◆ **What to produce**: Transcribe the records below in full; pictures stay out of the copy.

◆ **Data under study**:

··········

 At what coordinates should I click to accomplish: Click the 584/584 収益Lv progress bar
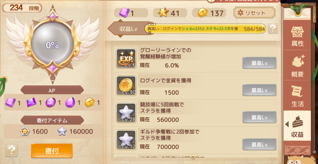[205, 29]
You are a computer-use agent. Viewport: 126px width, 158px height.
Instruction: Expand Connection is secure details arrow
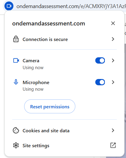tap(113, 39)
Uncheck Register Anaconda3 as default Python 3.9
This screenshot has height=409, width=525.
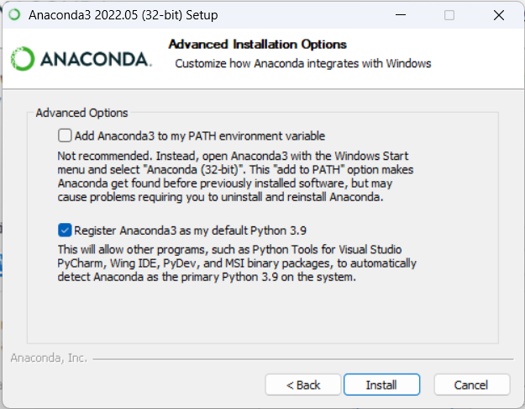tap(65, 230)
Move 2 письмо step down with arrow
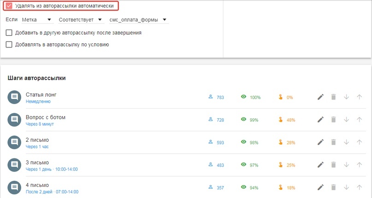This screenshot has height=198, width=372. (x=347, y=142)
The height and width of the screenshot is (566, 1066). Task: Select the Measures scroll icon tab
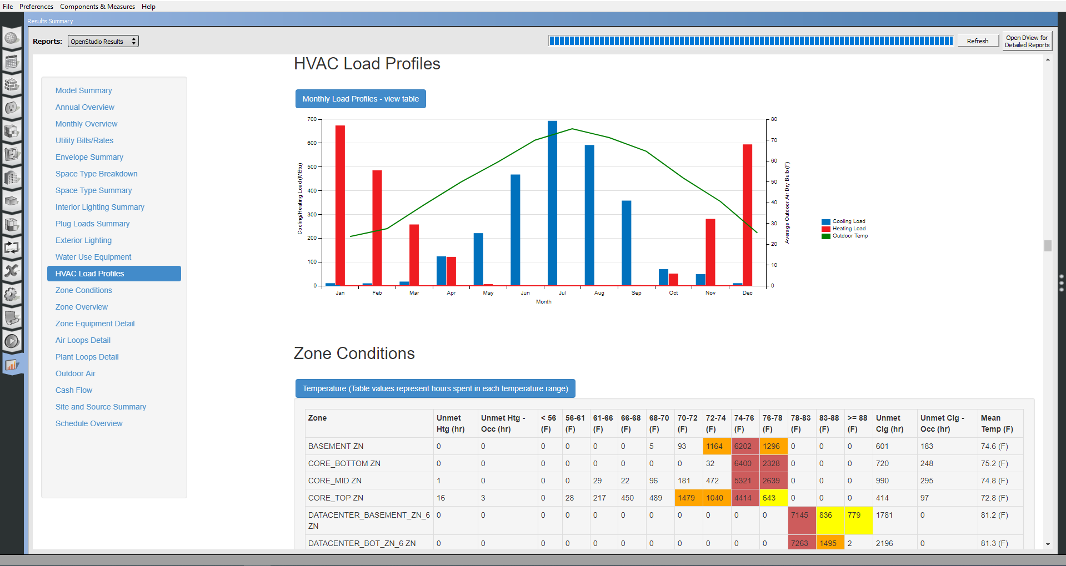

··········

◆ **Task response**:
 At what coordinates should I click to accomplish: Click the 584/584 収益Lv progress bar
[205, 29]
You are a computer-use agent. Viewport: 126px width, 158px height.
Instruction: Expand Connection is secure details arrow
tap(113, 39)
Uncheck Register Anaconda3 as default Python 3.9
This screenshot has height=409, width=525.
tap(65, 230)
Move 2 письмо step down with arrow
This screenshot has height=198, width=372. (x=347, y=142)
The height and width of the screenshot is (566, 1066). Task: Select the Measures scroll icon tab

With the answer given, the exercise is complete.